Potential new target for drugs to treat iron deficiency and overload discovered
The discovery of a major player in the body's regulation of iron levels should provide a new target for drugs that prevent common iron deficiency as well as rare, potentially deadly iron overload, researchers said.
Medical College of Georgia researchers noted in the online edition of Blood that the protein neogenin, a receptor that aids in neural development, is also part of the body's interwoven regulatory process for iron. The receptor, located on the cell surface, should be an easy target for drug development to help increase or decrease iron levels as needed, said Dr. Wen-Cheng Xiong, the study's corresponding author and a developmental neurobiologist at the Medical College of Georgia Schools of Medicine and Graduate Studies.
Iron, an essential nutrient in foods such as meats, beans and spinach, is used by all cells but primarily helps red blood cells deliver oxygen throughout the body. However, in some individuals, low levels cause iron deficiency-anemia while genetic diseases such as juvenile hemochromatosis or blood transfusions can result in toxic levels of iron in the body.
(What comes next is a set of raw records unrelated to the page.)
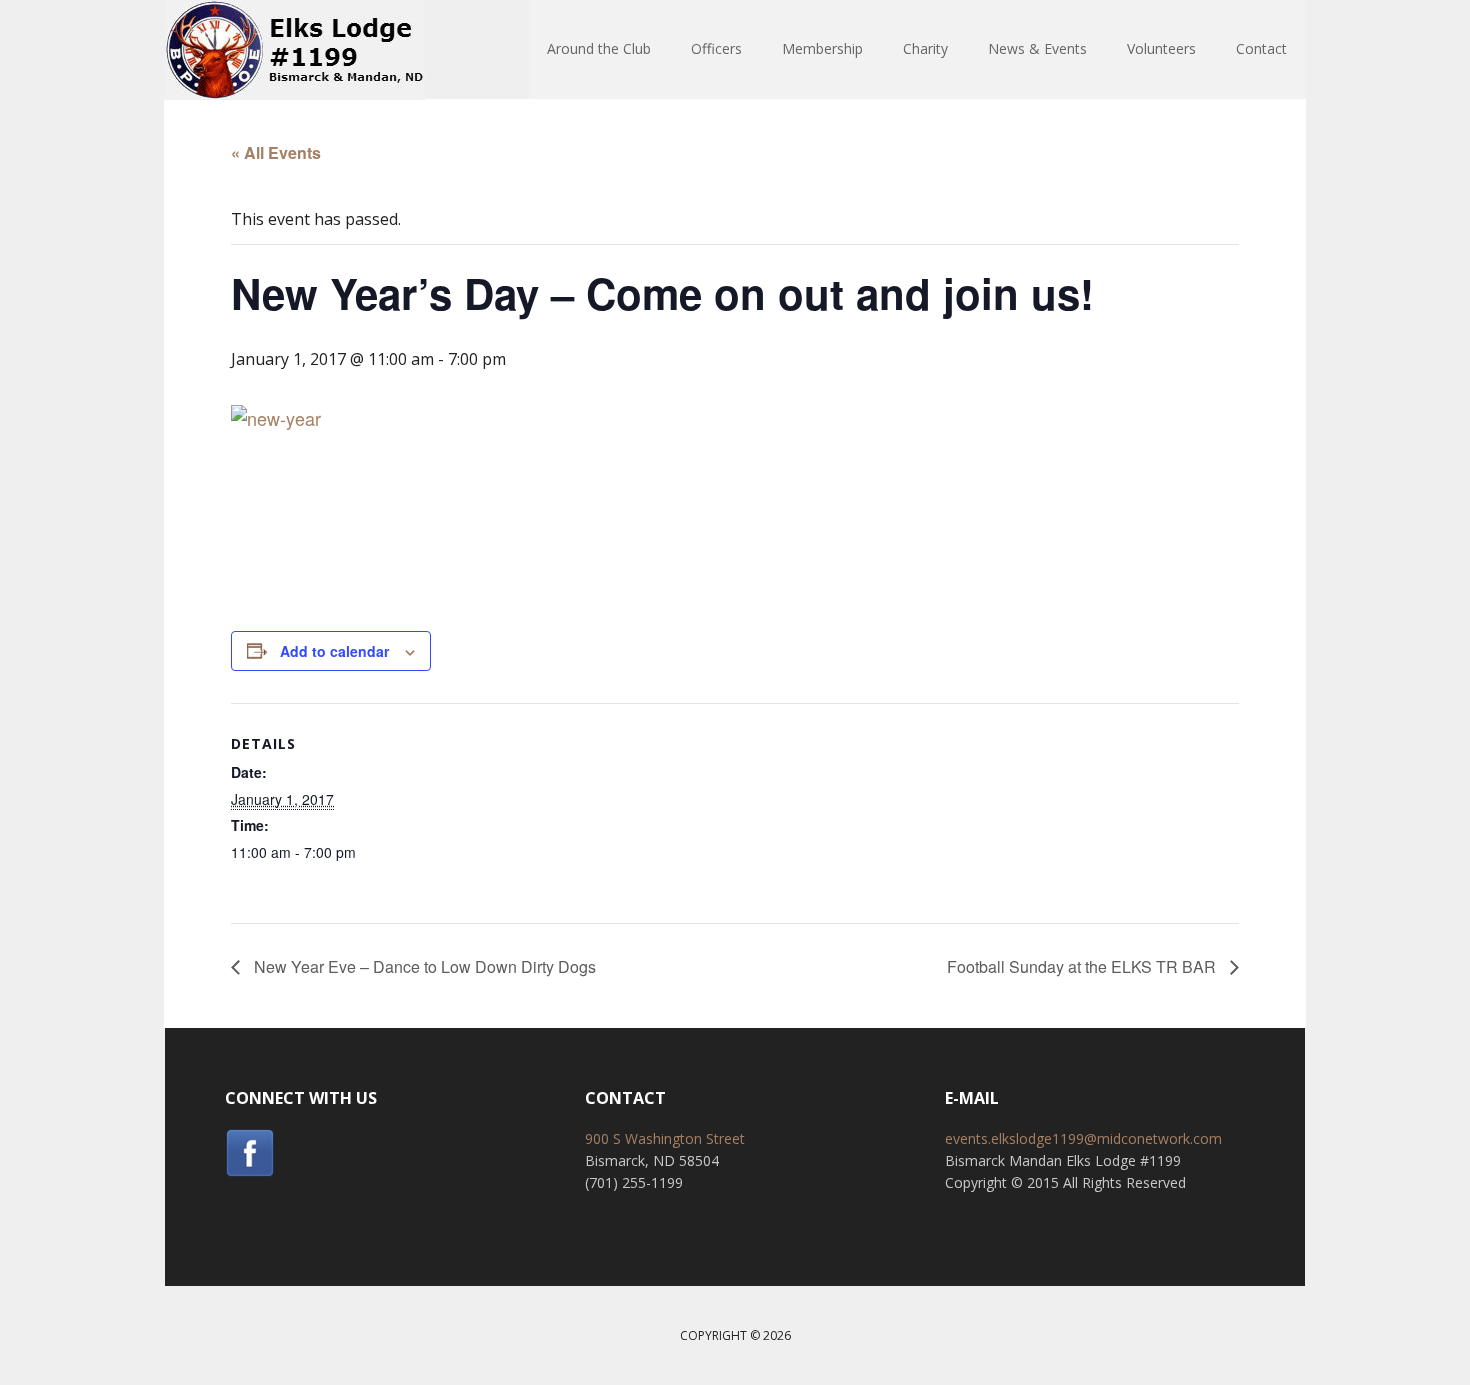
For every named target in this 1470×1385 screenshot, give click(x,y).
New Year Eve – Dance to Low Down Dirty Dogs (423, 966)
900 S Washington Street (665, 1138)
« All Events (276, 152)
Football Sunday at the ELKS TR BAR (1083, 966)
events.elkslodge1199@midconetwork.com (1083, 1138)
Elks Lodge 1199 (295, 50)
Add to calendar (334, 651)
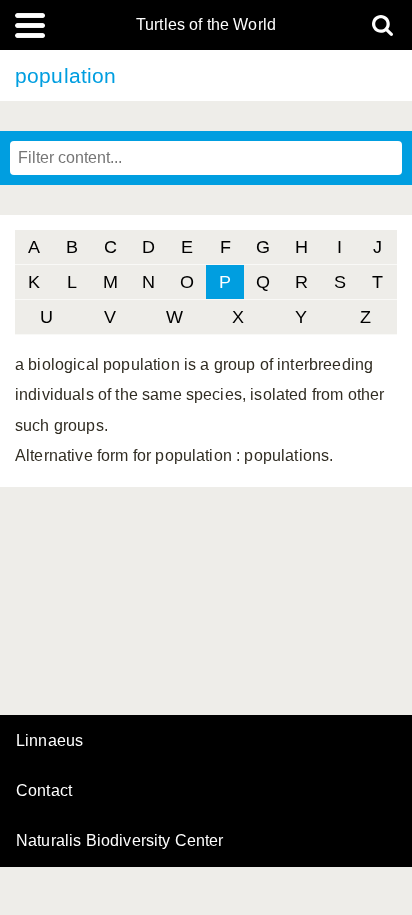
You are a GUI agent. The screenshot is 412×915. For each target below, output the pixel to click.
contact (44, 790)
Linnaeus (49, 741)
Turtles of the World (206, 25)
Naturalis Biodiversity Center (120, 841)
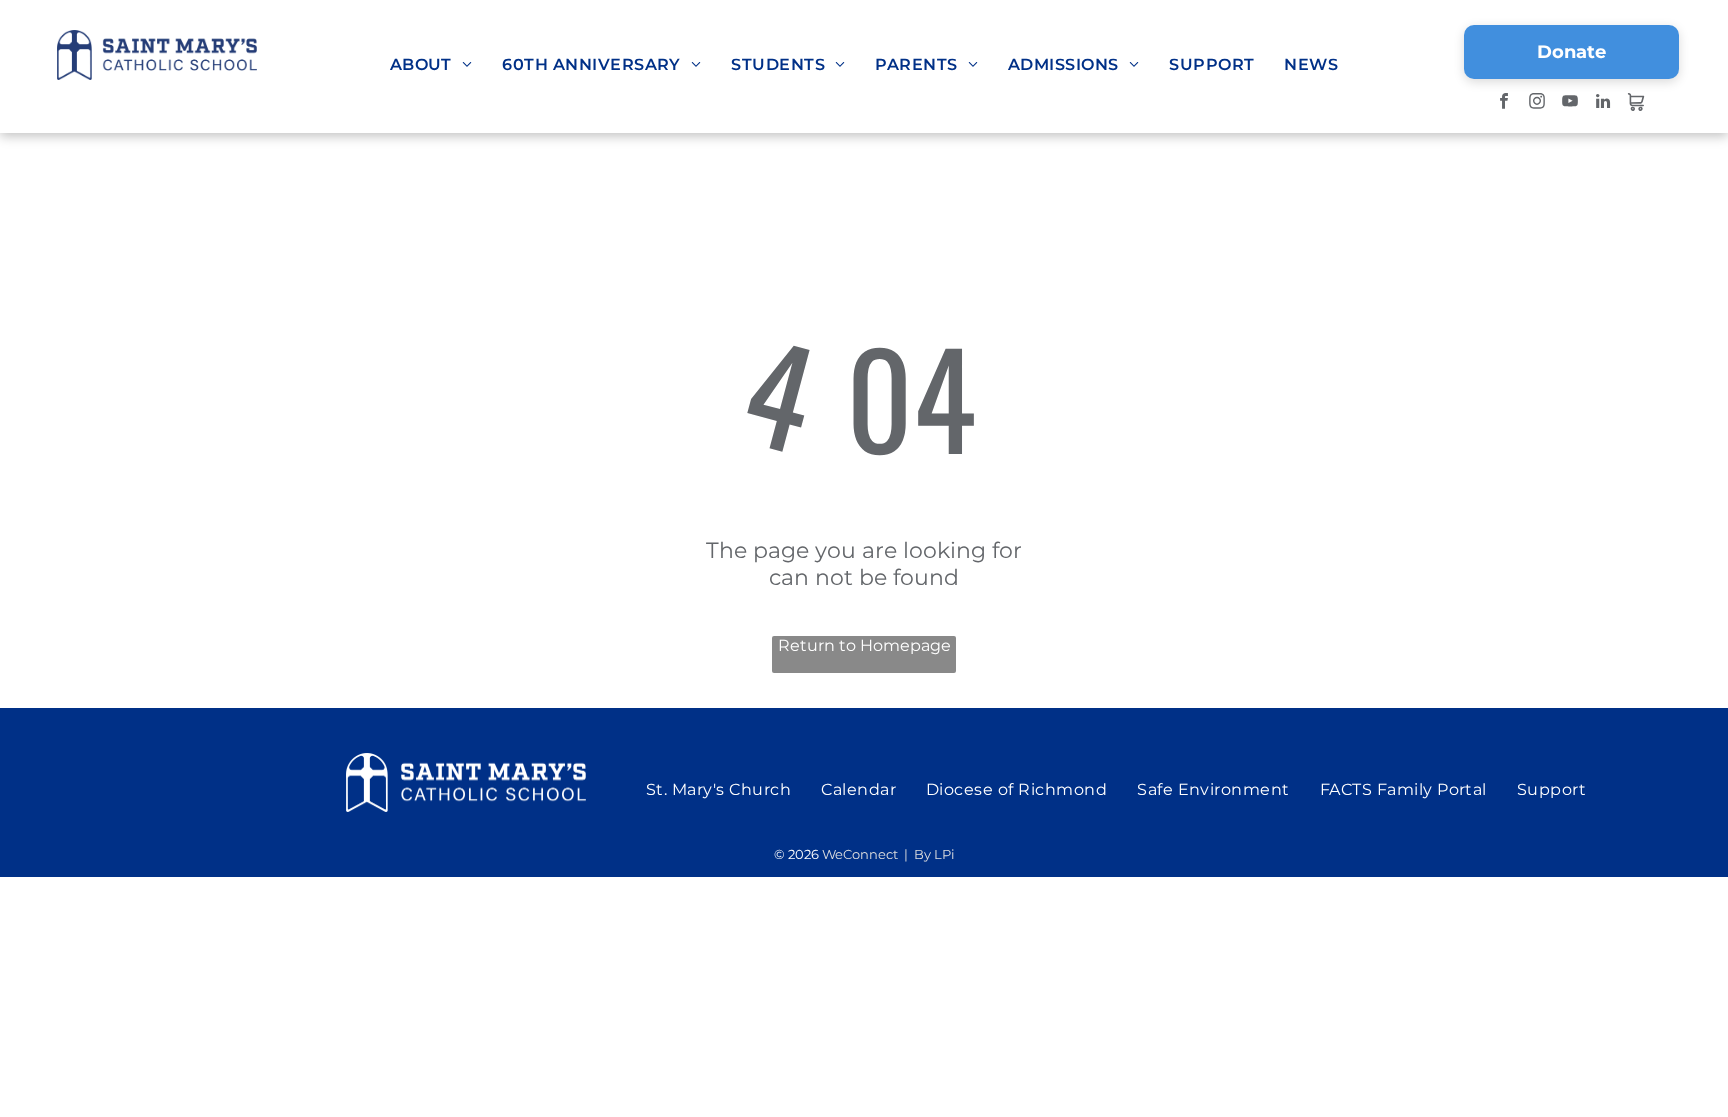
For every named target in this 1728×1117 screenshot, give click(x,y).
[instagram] (1536, 104)
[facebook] (1503, 104)
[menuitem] (431, 64)
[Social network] (1635, 104)
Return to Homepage (864, 645)
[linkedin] (1602, 104)
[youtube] (1569, 104)
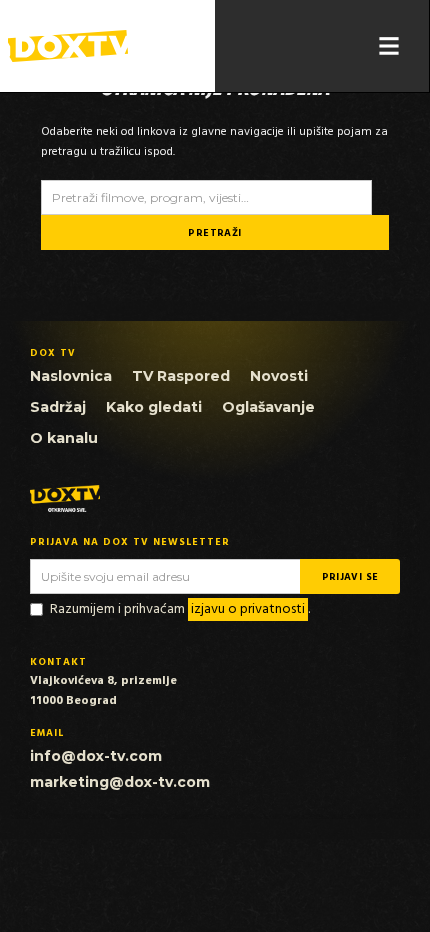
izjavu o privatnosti (248, 609)
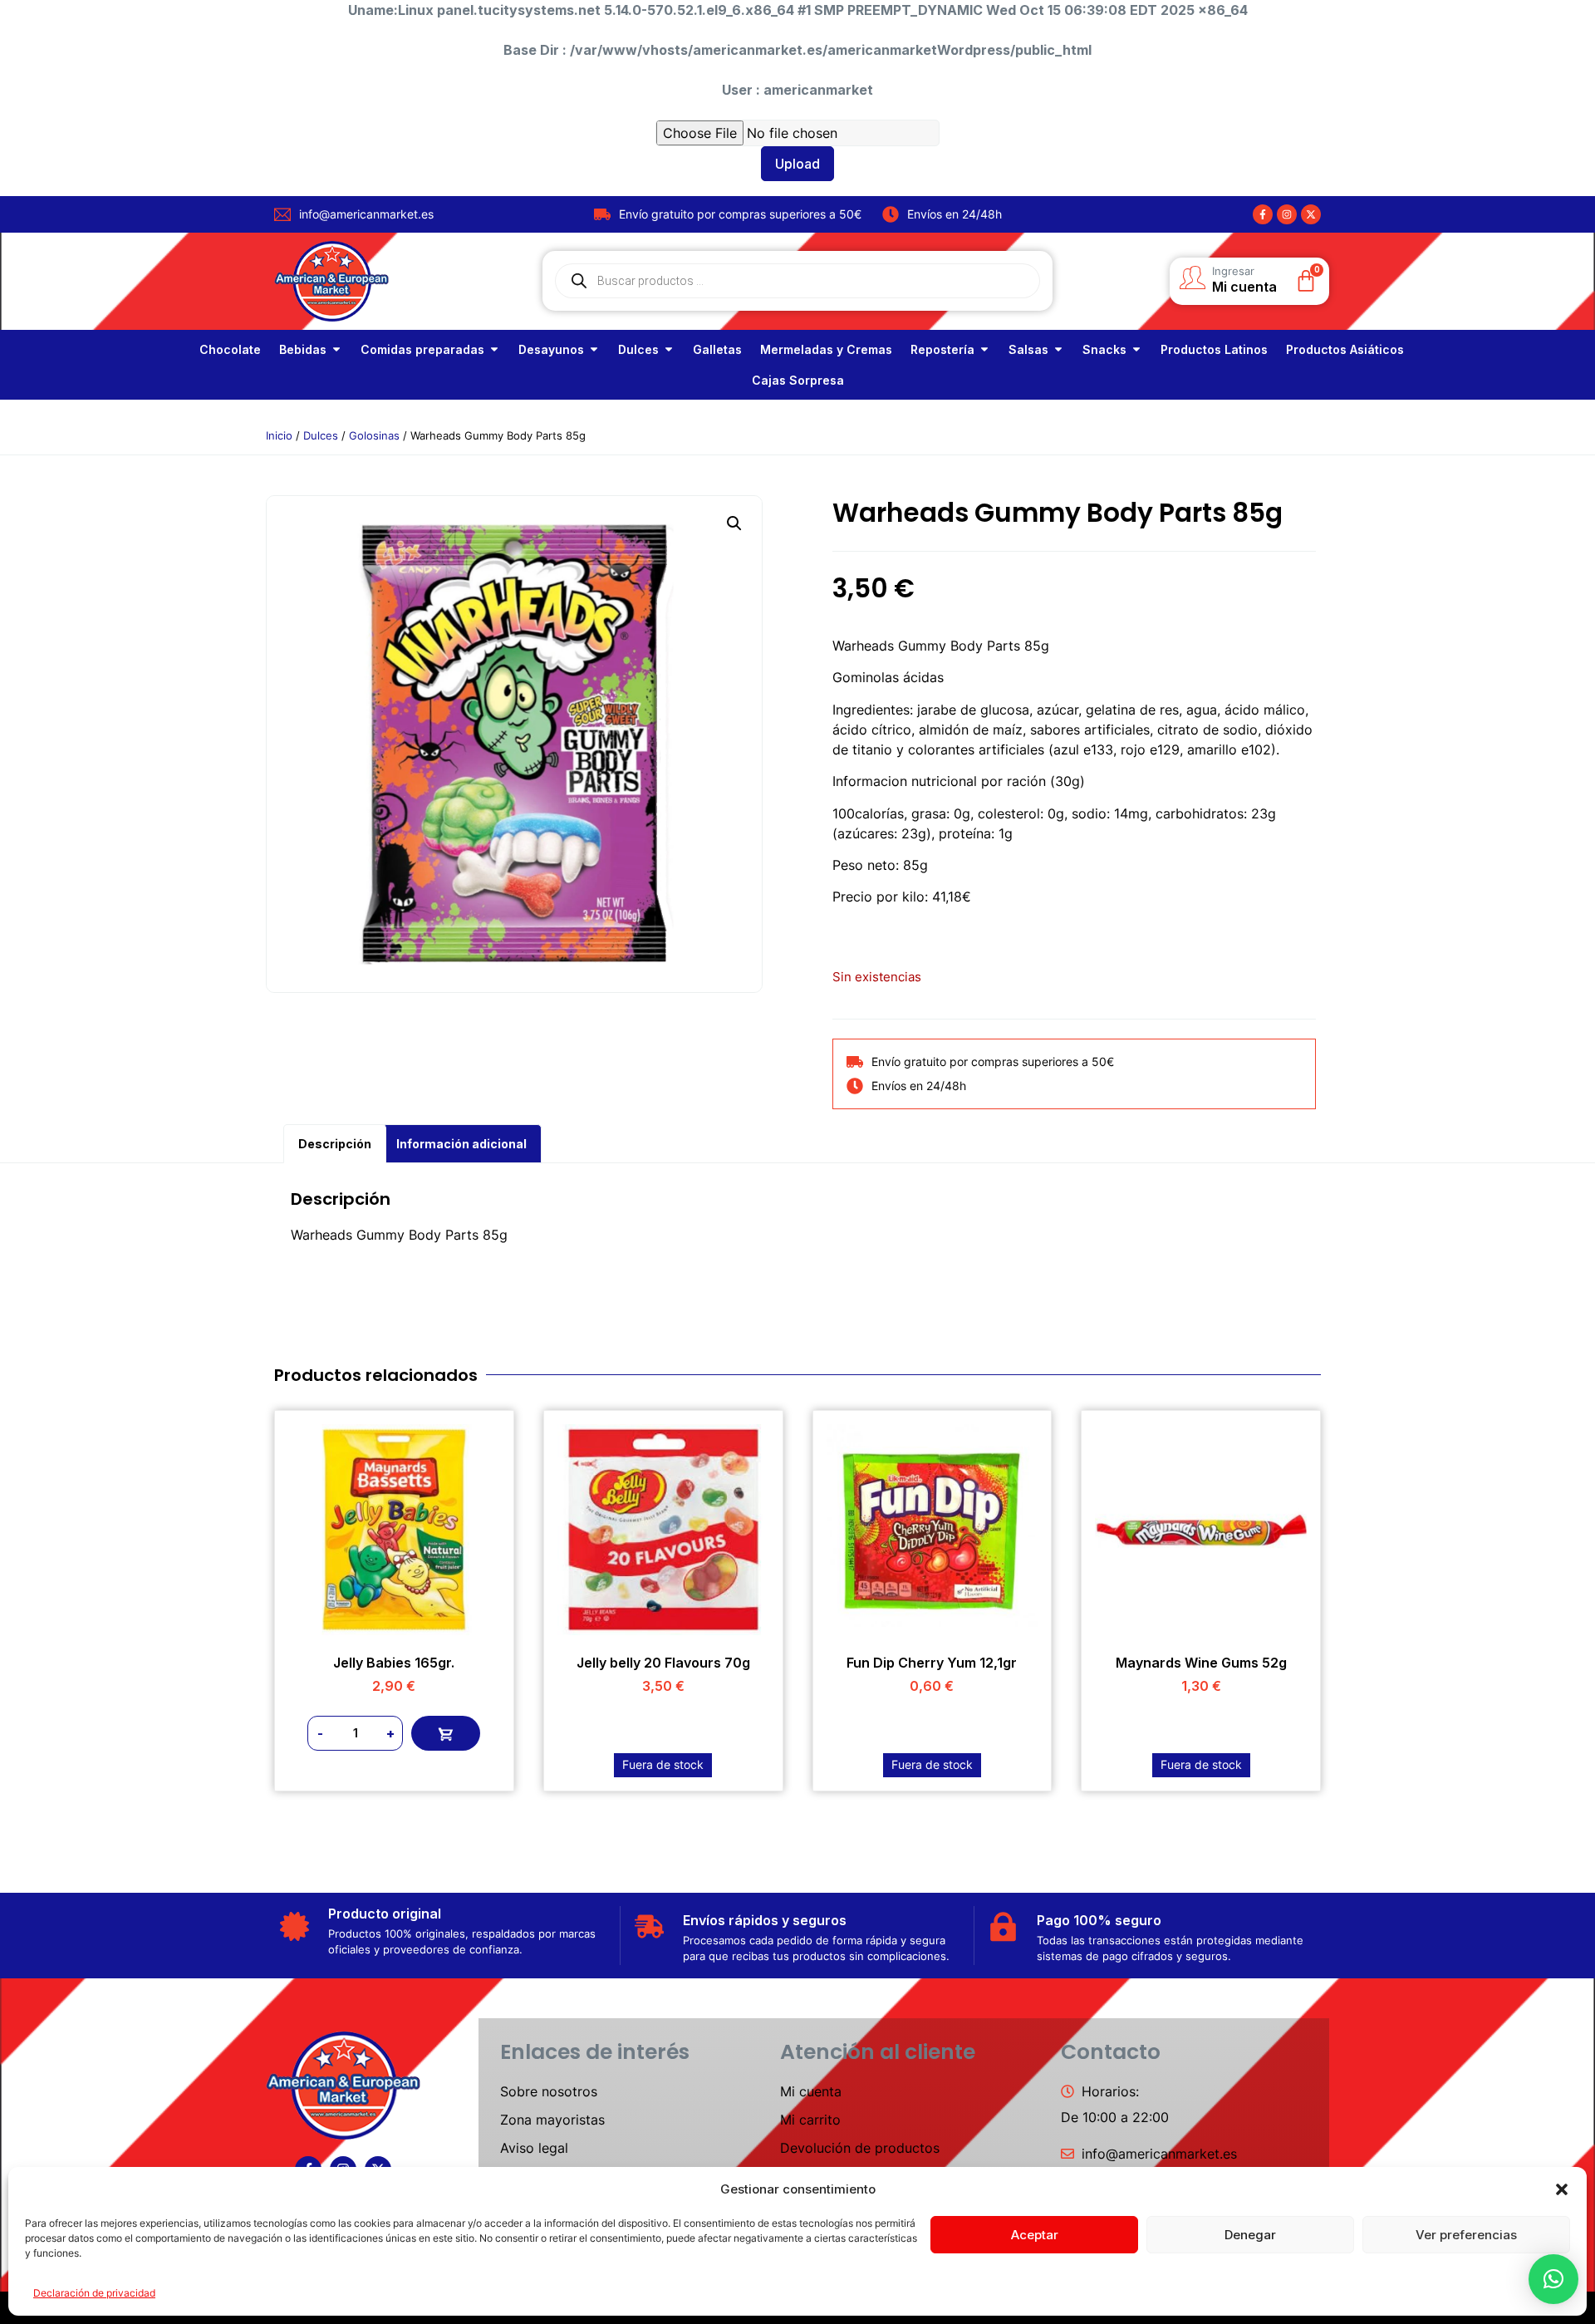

In the brain, neogenin works with other molecules to heard neurons in the right direction. One of those molecules, repulsive guidance molecules, or RGMs, are already known to help regulate iron levels, which led MCG researchers to suspect neogenin had a role as well.
Studies in mice showed neogenin inhibits secretion of an RGM gene called hemojuvelin. That reduces the signaling of a protein that reduces expression of hepcidin, a hormone released by the liver to control circulating iron levels by storing it in the spleen until it is needed and directing the intestines on how much iron to absorb or eliminate. In cells in culture, researchers consistently found that increased expression of hemojuvelin increases hepcidin expression while suppression decreases it.
Next steps include determining whether neogenin expression is up or down in patients with iron-related issues such as anemia or juvenile hemochromatosis.
"If that is verified, drugs to stimulate or inhibit neogenin would be useful," Dr. Xiong said. She predicts that neogenin expression will be increased in patients with iron deficiency anemia and decreased in iron-overload conditions.